Archived Issue 2


In the last issue, in the “Meet the Future” section, I introduced the Multi-System, Multi-Cultural, Trans-Disciplinary Intervention Program: A Community Care And Relationship Enrichment Services Center (MulTICARE) For Families With Children Birth to Five Years of Age, by providing a Brief Description of the Proposed Project.

In this issue, I am providing you information on the role of Baby Gazette in this process as follows.

Baby Gazette’s Mission is to promote the healthy social, psychological, emotional and intellectual development of young children (ages birth to five) by supporting the families of young children and those who work on their behalf.

Baby Gazette’s Objectives are as follows:

  • Acting as a catalyst in developing a transdisciplinary, multicultural, community based MULTICARE Program serving families with young children to help minimizing transitions with continuity of care.
  • Supporting partnership collaboration and networking by bridging between professionals from various disciplines – heath care, human rights, legal, governmental and non-governmental agencies who care for well-being and developmental progress of young children and their families around the world.
  • Facilitating cooperation among professionals and agencies concerned with promoting optimal development of young children and their families.
  • Providing information on resources, training and educational opportunities around the globe for early childhood caregivers to facilitate the realization of the significant impacts of early childhood in human development and encourage healthy choices.
_ _ _
* _TASK 1_
Print the portion of the Baby Gazette issue from "Baby Gazette’s Objectives" to "around the world." word for word.
* _TASK 2_
Render this sentence from the Baby Gazette issue in Spanish: "Baby Gazette’s Mission is to promote the healthy social, psychological, emotional and intellectual development of young children (ages birth to five) by supporting the families of young children and those who work on their behalf."
Rely on the Baby Gazette issue alone and nothing else.
_ _ _
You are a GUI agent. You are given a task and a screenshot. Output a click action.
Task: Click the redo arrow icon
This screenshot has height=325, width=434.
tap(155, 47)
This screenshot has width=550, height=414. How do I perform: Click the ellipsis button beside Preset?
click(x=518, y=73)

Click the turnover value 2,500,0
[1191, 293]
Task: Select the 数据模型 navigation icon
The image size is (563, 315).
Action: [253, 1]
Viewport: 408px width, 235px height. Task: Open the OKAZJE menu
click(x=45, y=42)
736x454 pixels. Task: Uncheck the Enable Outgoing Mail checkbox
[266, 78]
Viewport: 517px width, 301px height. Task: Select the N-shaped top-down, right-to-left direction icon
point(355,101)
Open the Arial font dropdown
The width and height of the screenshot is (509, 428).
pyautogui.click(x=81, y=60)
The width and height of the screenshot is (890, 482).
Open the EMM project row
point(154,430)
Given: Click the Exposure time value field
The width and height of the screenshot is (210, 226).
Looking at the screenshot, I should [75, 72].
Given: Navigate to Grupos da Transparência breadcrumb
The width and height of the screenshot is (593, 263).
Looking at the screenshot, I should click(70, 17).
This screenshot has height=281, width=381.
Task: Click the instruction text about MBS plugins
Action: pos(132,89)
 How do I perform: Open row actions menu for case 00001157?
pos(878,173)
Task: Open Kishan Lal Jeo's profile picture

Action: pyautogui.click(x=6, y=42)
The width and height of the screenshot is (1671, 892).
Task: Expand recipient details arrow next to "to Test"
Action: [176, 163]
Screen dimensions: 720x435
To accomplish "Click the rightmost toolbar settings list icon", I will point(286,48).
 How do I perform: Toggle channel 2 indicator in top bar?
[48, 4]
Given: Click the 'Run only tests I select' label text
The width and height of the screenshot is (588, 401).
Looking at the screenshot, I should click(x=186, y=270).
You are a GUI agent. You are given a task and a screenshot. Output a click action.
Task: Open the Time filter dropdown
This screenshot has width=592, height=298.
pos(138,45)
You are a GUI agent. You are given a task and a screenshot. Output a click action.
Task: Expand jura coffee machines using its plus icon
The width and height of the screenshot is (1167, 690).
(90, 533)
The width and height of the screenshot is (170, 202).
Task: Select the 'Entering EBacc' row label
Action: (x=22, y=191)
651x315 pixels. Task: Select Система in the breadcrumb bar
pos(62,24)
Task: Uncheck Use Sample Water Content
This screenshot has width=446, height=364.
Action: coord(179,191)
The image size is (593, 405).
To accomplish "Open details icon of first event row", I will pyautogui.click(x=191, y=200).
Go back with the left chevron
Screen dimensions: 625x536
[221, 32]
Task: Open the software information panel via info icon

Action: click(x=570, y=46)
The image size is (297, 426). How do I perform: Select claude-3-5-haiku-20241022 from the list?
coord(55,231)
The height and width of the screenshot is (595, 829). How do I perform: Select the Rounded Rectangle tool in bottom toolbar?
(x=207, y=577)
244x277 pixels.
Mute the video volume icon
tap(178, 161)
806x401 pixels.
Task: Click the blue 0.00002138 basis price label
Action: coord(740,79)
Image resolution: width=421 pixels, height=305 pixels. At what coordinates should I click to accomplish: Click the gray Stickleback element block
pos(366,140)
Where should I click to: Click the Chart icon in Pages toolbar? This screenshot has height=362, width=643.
_ _ _
* _WRITTEN RESPONSE 1_
Baby Gazette’s Objectives are as follows:

  • Acting as a catalyst in developing a transdisciplinary, multicultural, community based MULTICARE Program serving families with young children to help minimizing transitions with continuity of care.
  • Supporting partnership collaboration and networking by bridging between professionals from various disciplines – heath care, human rights, legal, governmental and non-governmental agencies who care for well-being and developmental progress of young children and their families around the world.

* _WRITTEN RESPONSE 2_
La misión de Baby Gazette es promover el desarrollo social, psicológico, emocional e intelectual saludable de los niños pequeños (desde el nacimiento hasta los cinco años) apoyando a las familias de los niños pequeños y a quienes trabajan en su nombre.